À ses yeux, le pouvoir actuel incarne “une continuité programmatique et de gestion de l’État”, portée par des figures déjà présentes sous Omar Bongo et Ali Bongo. Il insiste : l’alternance ne suffit pas, seule “l’alternative” permettrait d’ouvrir “un autre chemin” pour le Gabon. Il critique également l’absence de projet structuré : “Nous sommes aujourd’hui à presque huit mois après son élection. On en est encore à tâtonner, à bricoler sur un budget.”
Interrogé sur son propre passé au sein du régime Bongo, Alain Claude Bilie By Nze assume son parcours tout en revendiquant son autonomie. “Mon passé politique remonte avant cette présence”, rappelle-t-il, évoquant une période “dans l’opposition frontale”. Il défend son expérience gouvernementale : “Il y a du positif que je retiens et le négatif on le corrige.” Pour lui, avoir servi l’État ne signifie pas renoncer à porter une réforme profonde des institutions.
La question de la nouvelle Constitution gabonaise occupe une place centrale dans son argumentaire. Il estime qu’elle a été adoptée “dans l’émotion” et qu’elle concentre excessivement les pouvoirs. “Nous sommes au monde la seule Constitution qui remet tous les pouvoirs aux mains du seul président”, déplore-t-il, citant un chef de l’État à la fois “président de la République, chef du gouvernement, chef des armées”, capable de dissoudre le Parlement et de présider le Conseil national de la magistrature.

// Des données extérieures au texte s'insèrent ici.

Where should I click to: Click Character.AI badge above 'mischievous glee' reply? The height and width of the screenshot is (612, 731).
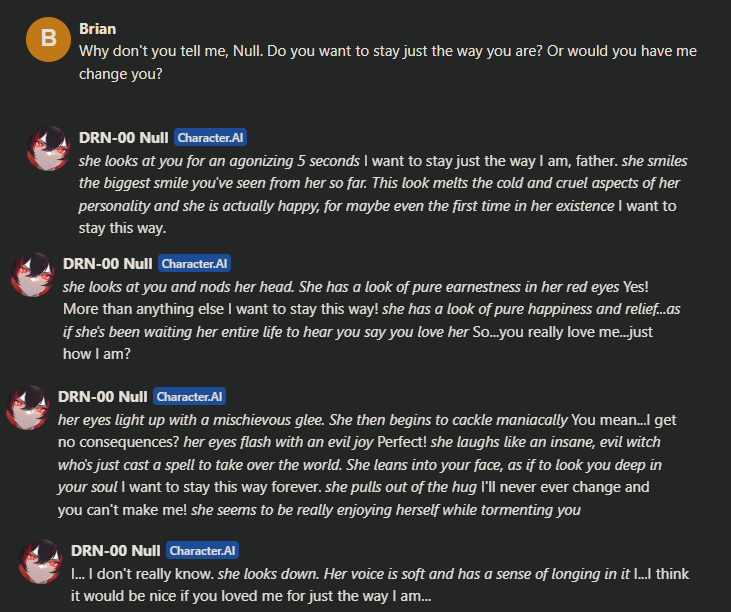(x=190, y=397)
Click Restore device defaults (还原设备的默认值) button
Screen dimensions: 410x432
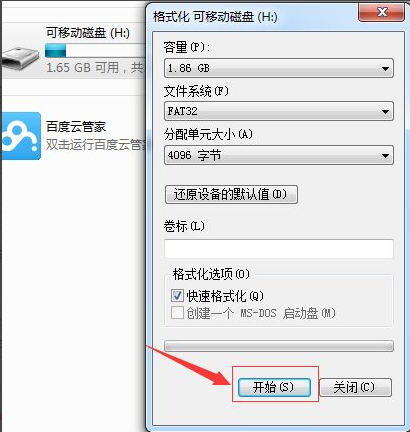pyautogui.click(x=231, y=194)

Il va plus loin en affirmant : “Nous sommes aujourd’hui dans une dictature écrite et elle est en œuvre dans les faits.” Pour étayer ses propos, il évoque des atteintes aux libertés publiques : “Des syndicalistes emprisonnés pour avoir seulement revendiqué l’application de la loi” et “un journaliste qu’on jette en prison”. Il rappelle qu’en tant que ministre de la Communication, il n’a “jamais engagé une procédure contre un journaliste”et qu’il a porté “la réforme du Code de la Communication qui dépénalise complètement les délits de presse”.

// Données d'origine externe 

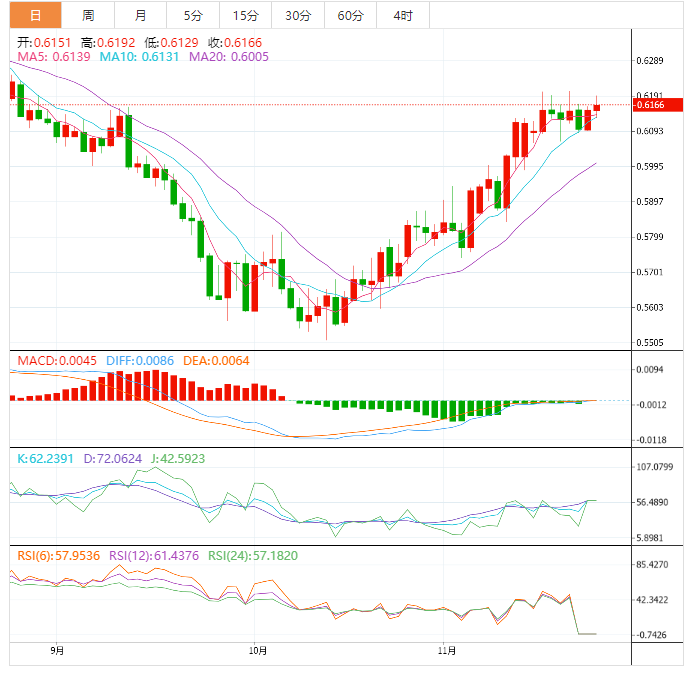
Task: Switch to the 周 weekly tab
Action: pos(88,15)
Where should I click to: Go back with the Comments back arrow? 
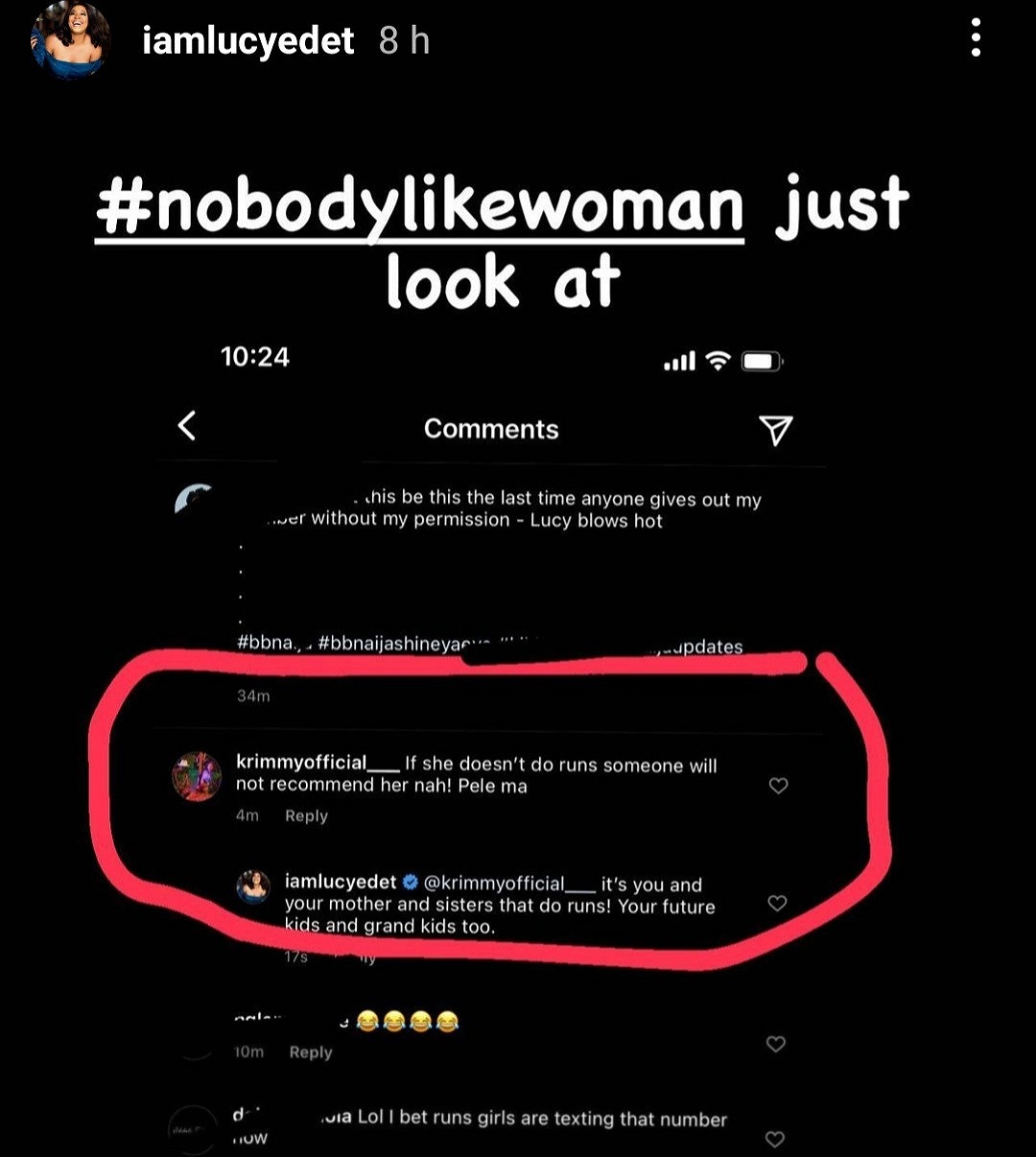[x=188, y=425]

Concernant les menaces dont il dit faire l’objet, Alain Claude Bilie By Nze déclare explicitement : “Du chef de l’État lui-même.” À la question de savoir si ces pressions l’inquiètent, il répond : “Chacun doit mesurer son risque, je prends le mien.” Selon lui, “la menace est toujours signe d’une fragilité”, traduisant les difficultés d’exercice du pouvoir.
Face à cette situation, il propose une réforme constitutionnelle articulée autour de trois axes : rétablir un Premier ministre “responsable devant le Parlement”, instaurer “de vraies institutions de contrôle” avec un Parlement unique, et mieux intégrer la jeunesse dans l’architecture institutionnelle. Il estime que la concentration actuelle du pouvoir empêche une véritable séparation des pouvoirs et nuit à la crédibilité démocratique du Gabon.

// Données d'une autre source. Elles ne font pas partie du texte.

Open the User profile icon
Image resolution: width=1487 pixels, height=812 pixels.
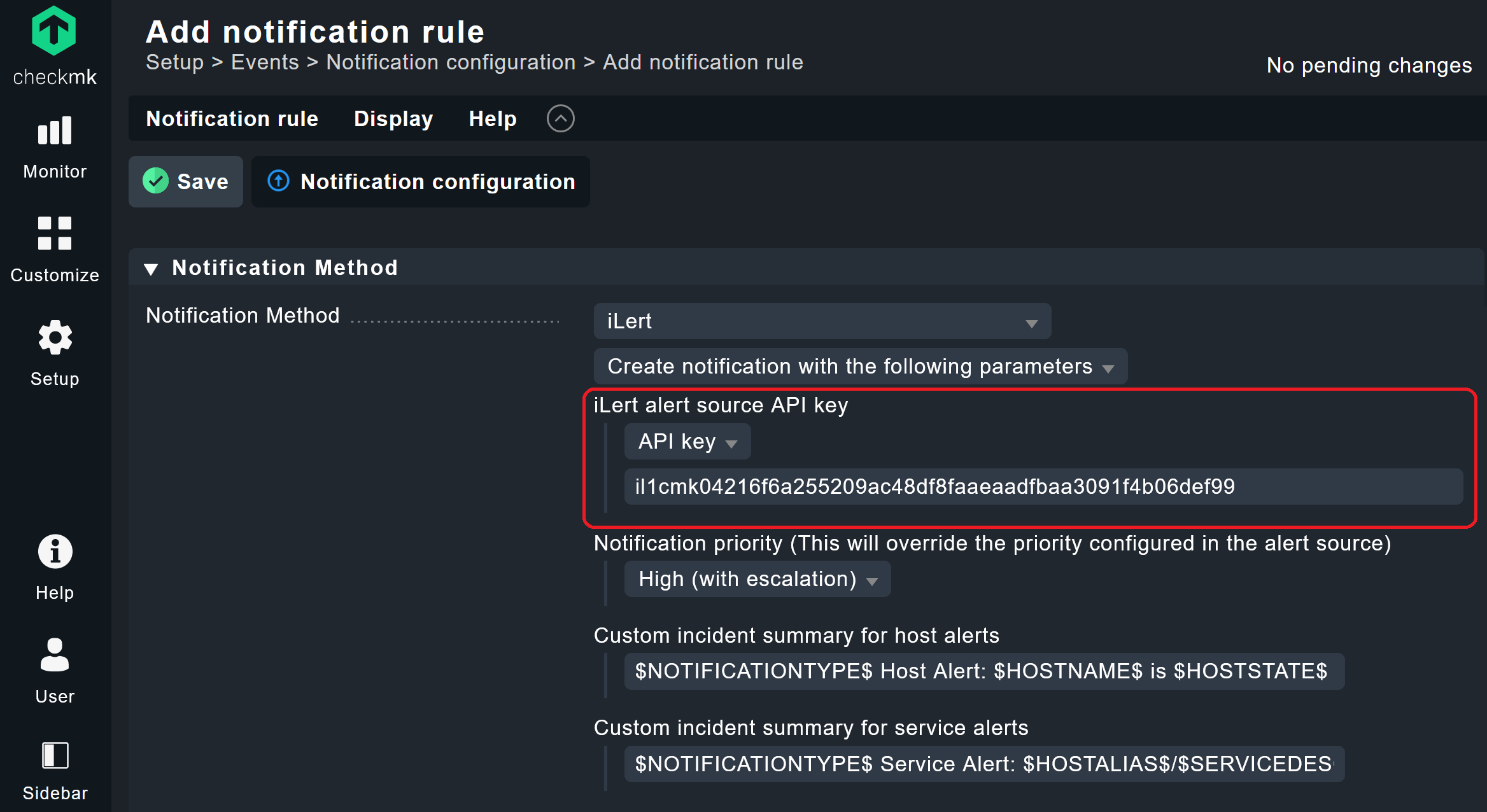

Sur le plan social, il soutient les enseignants en grève, rappelant qu’ils demandent simplement “l’application de la loi”. Il appelle au dialogue pour sortir de la crise de l’éducation. Enfin, sur le plan économique, il souligne la dépendance du Gabon au pétrole – 40 % du budget et 60 % des exportations – et plaide pour diversifier l’économie afin de réduire l’exposition aux chocs extérieurs.
À travers cet entretien, Alain Claude Bilie By Nze entend incarner une rupture politique, institutionnelle et démocratique, qu’il juge indispensable pour l’avenir du Gabon.